Centrus Energy Corp.
(Exact name of registrant as specified in its charter)

Delaware
1-14287
52-2107911
(State or other jurisdiction of incorporation)
(Commission File Number)
(I.R.S. Employer Identification No.)

6901 Rockledge Drive, Suite 800
Bethesda, MD 20817
(301) 564-3200

Check the appropriate box below if the Form 8-K filing is intended to simultaneously satisfy the filing obligation of the registrant under any of the following provisions:
o
Written communications pursuant to Rule 425 under the Securities Act (17 CFR 230.425)
 
 
o
Soliciting material pursuant to Rule 14a-12 under the Exchange Act (17 CFR 240.14a-12)
 
 
o
Pre-commencement communications pursuant to Rule 14d-2(b) under the Exchange Act (17 CFR 240.14d-2(b))
 
 
o
Pre-commencement communications pursuant to Rule 13e-4(c) under the Exchange Act (17 CFR 240.13e-4(c))


Securities registered pursuant to Section 12(b) of the Act:
Title of Each Class
Trading Symbol
Name of Each Exchange on Which Registered
Class A Common Stock, par value $0.10 per share
LEU
NYSE American

Indicate by check mark whether the registrant is an emerging growth company as defined in Rule 405 of the Securities Act of 1933 (§230.405 of this chapter) or Rule 12b-2 of the Securities Exchange Act of 1934 (§240.12b-2 of this chapter).

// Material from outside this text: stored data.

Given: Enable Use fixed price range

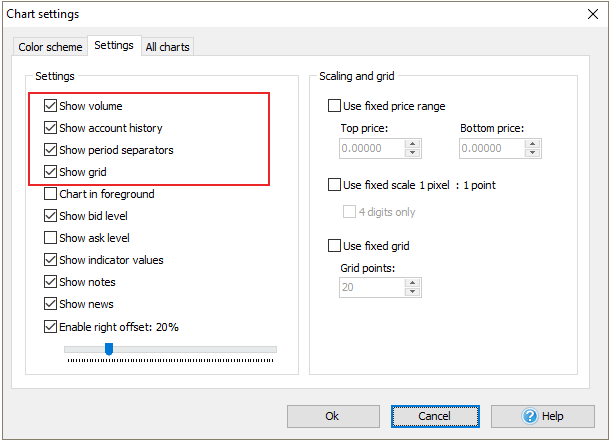Looking at the screenshot, I should click(335, 106).
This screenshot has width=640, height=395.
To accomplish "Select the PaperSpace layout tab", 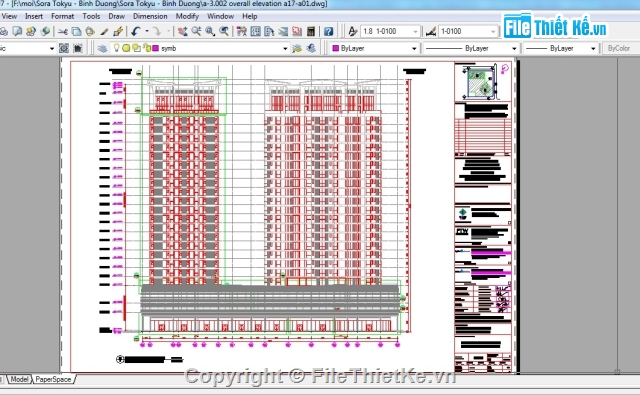I will click(x=53, y=379).
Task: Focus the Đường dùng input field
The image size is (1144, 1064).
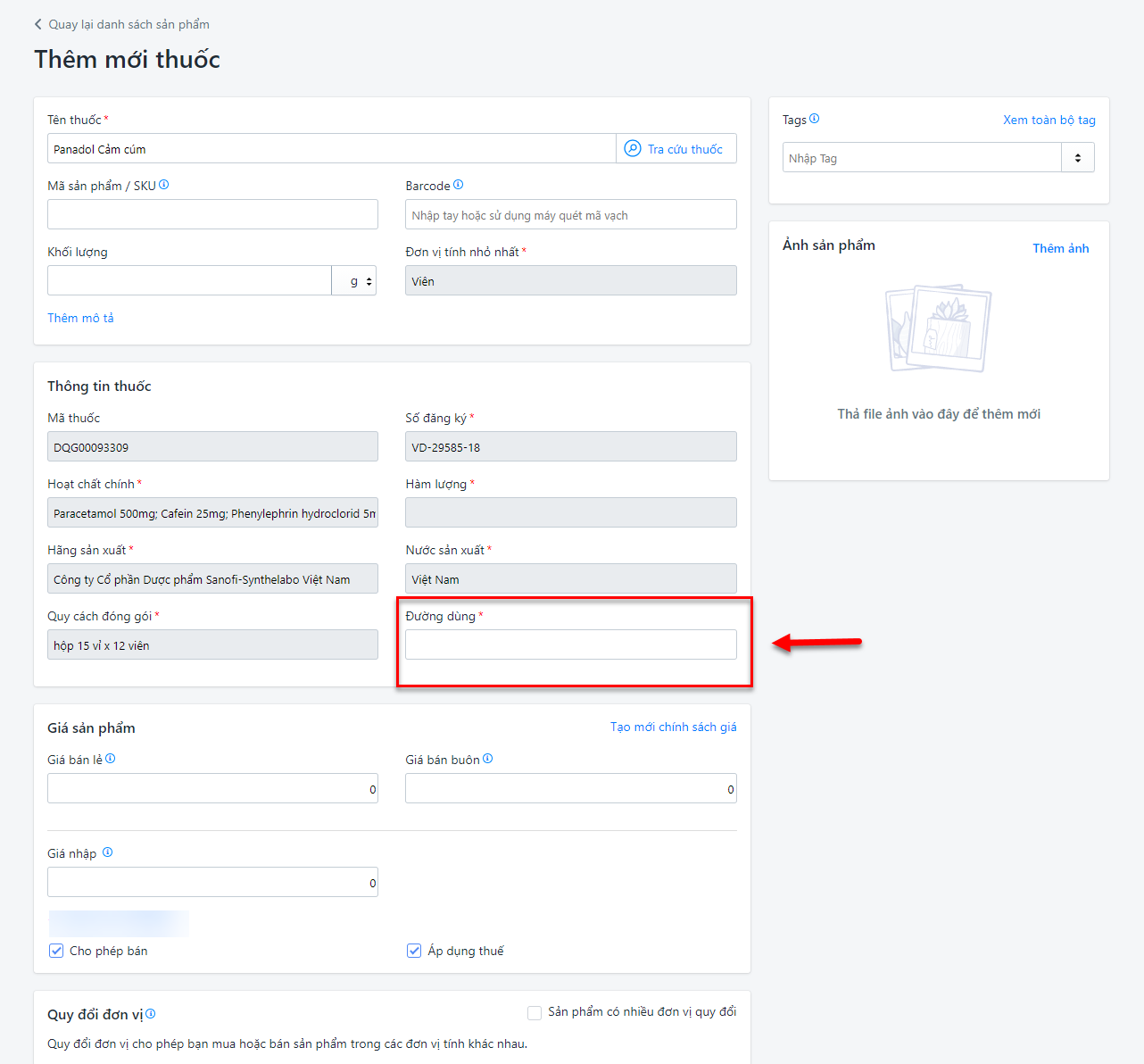Action: [x=570, y=644]
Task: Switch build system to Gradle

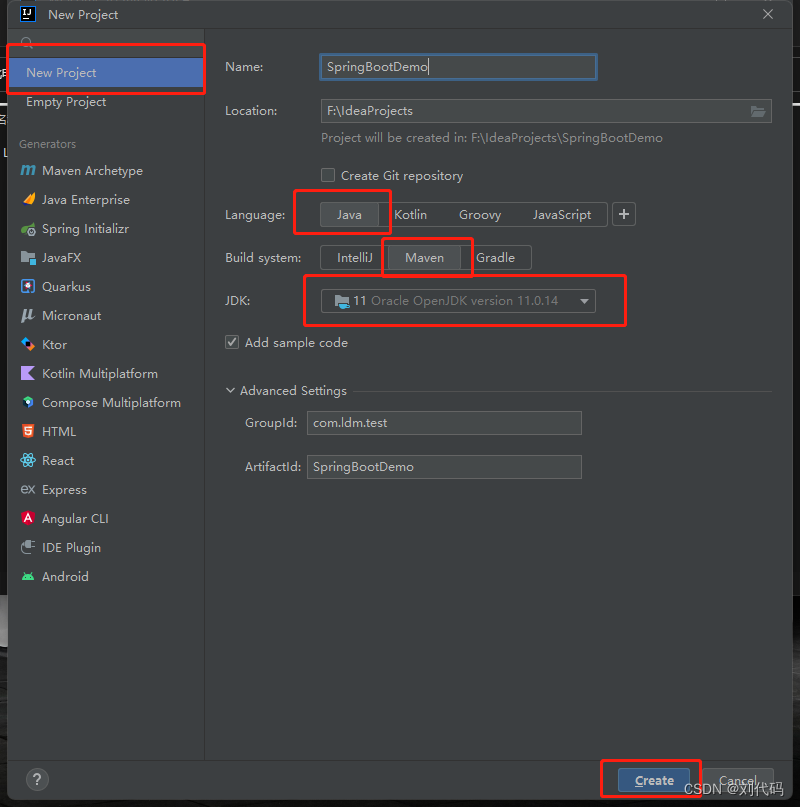Action: pos(496,258)

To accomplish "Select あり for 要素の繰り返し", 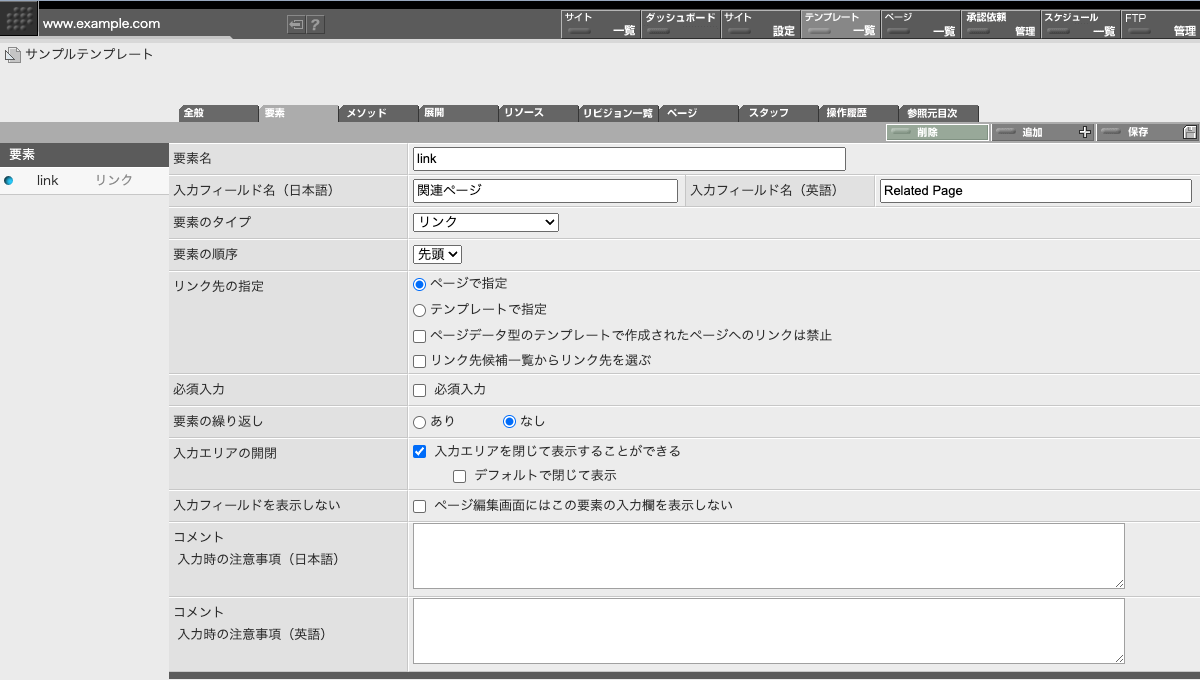I will click(x=419, y=422).
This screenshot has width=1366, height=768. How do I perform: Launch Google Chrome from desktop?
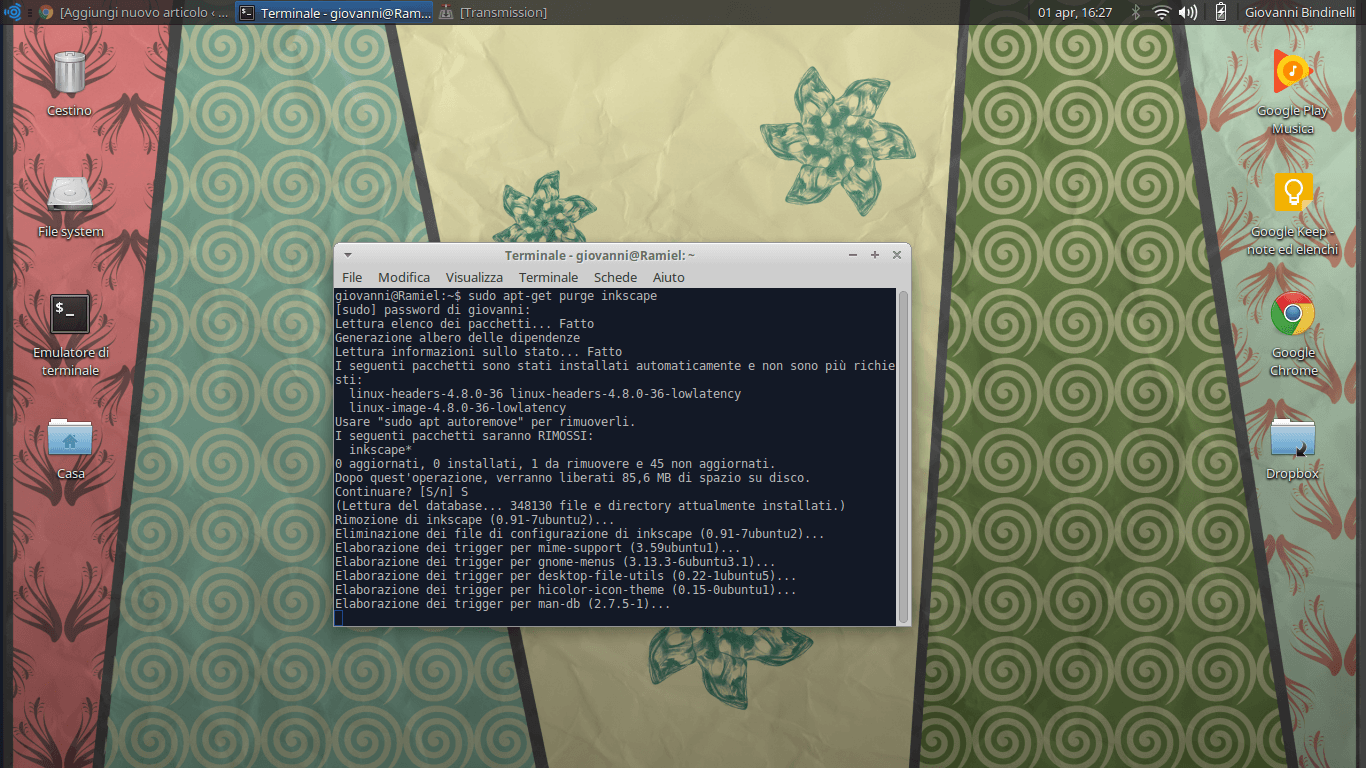pyautogui.click(x=1292, y=314)
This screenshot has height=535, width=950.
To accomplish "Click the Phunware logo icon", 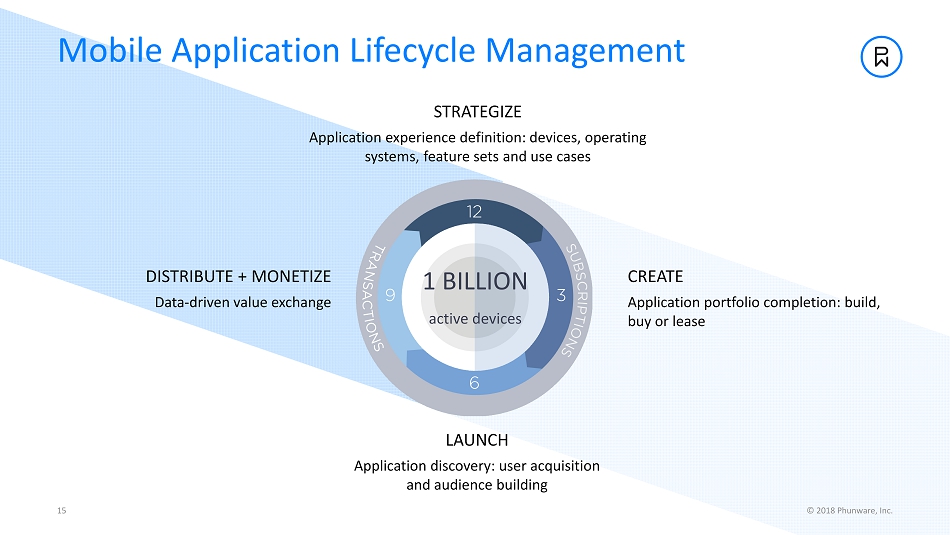I will point(881,57).
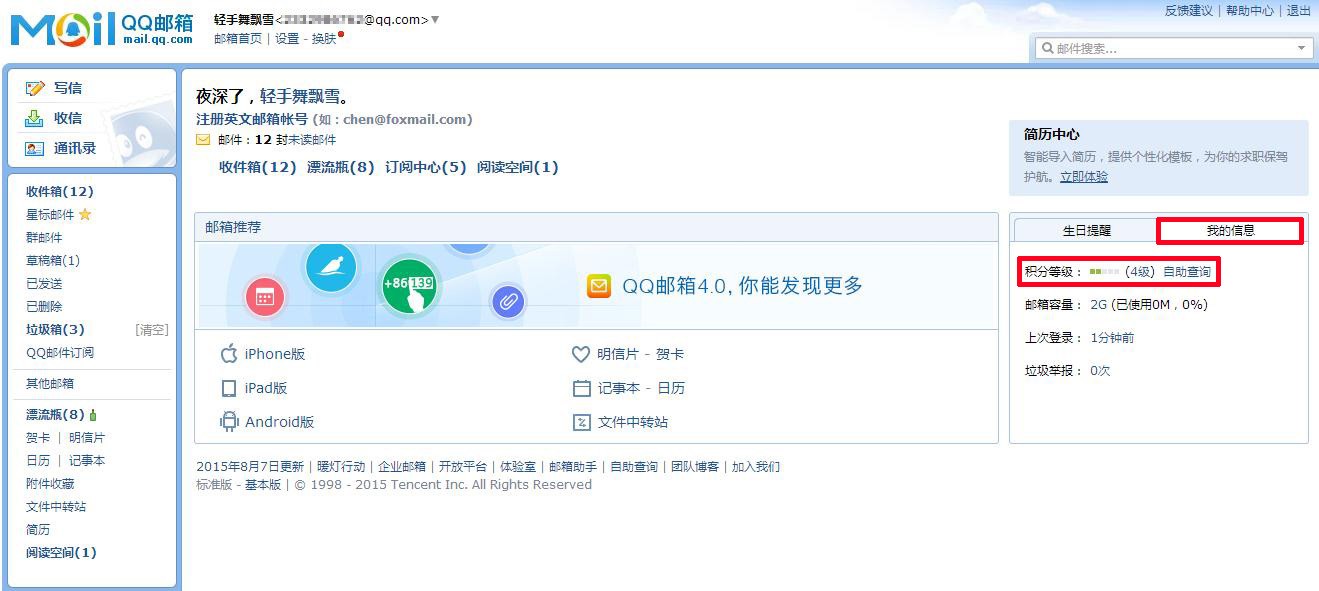Screen dimensions: 1319x591
Task: Click the points level progress bar
Action: point(1104,272)
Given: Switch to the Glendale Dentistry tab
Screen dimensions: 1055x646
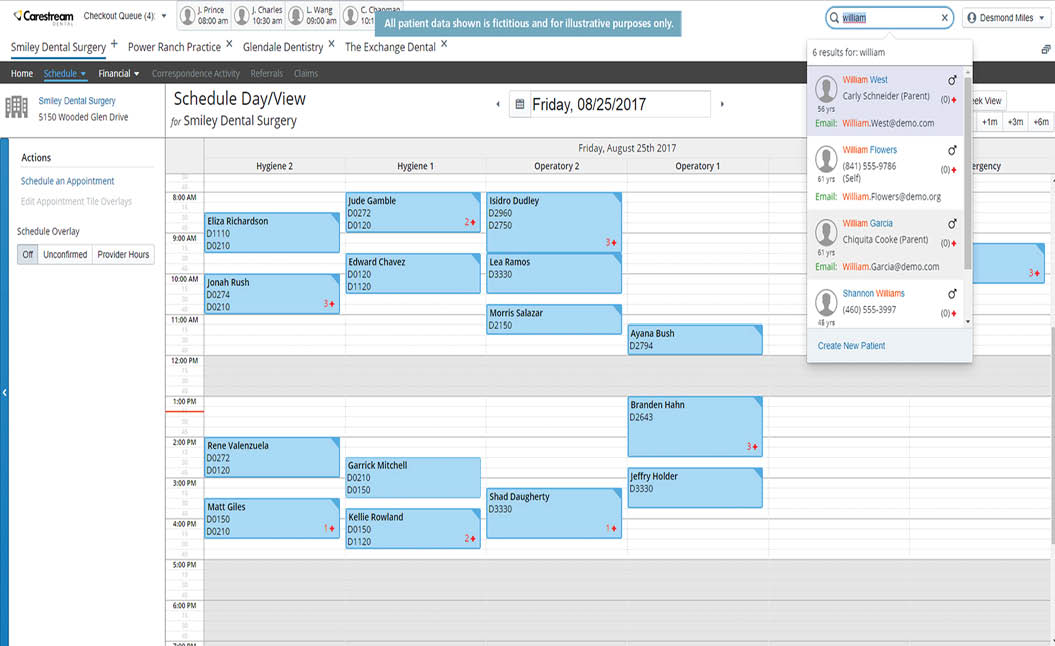Looking at the screenshot, I should tap(283, 47).
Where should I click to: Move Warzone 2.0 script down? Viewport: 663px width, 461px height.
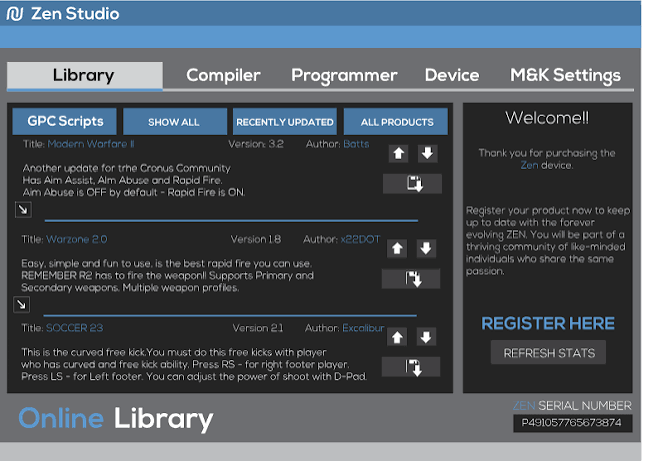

Emerging Growth Company  ☐

If an emerging growth company, indicate by check mark if the registrant has elected not to use the extended transition period for complying with any new or revised financial accounting standards provided pursuant to Section 13(a) of the Exchange Act.  ☐

 






Item 7.01 Regulation FD Disclosure.
On September 12, 2020, the U.S. Department of Commerce (the “Department”) announced that the Department and the Russian State Atomic Energy Corporation (“ROSATOM”) initialed a proposed 20-year extension of the Russian Suspension Agreement (“RSA”). The RSA is a trade agreement between the United States and Russia that suspends an antidumping duty investigation of Russian uranium and allows for limited imports, subject to annual quotas. The RSA applies to imports by Centrus Energy Corp. (the “Company”) under its long-term supply agreement with TENEX. The proposed extension is subject to public comment until September 28, 2020, and the Department stated that it is seeking to sign the amendment no later than October 5, 2020. If signed, the extension of the RSA would provide stability and certainty regarding nuclear trade with Russia through 2040 unless earlier terminated.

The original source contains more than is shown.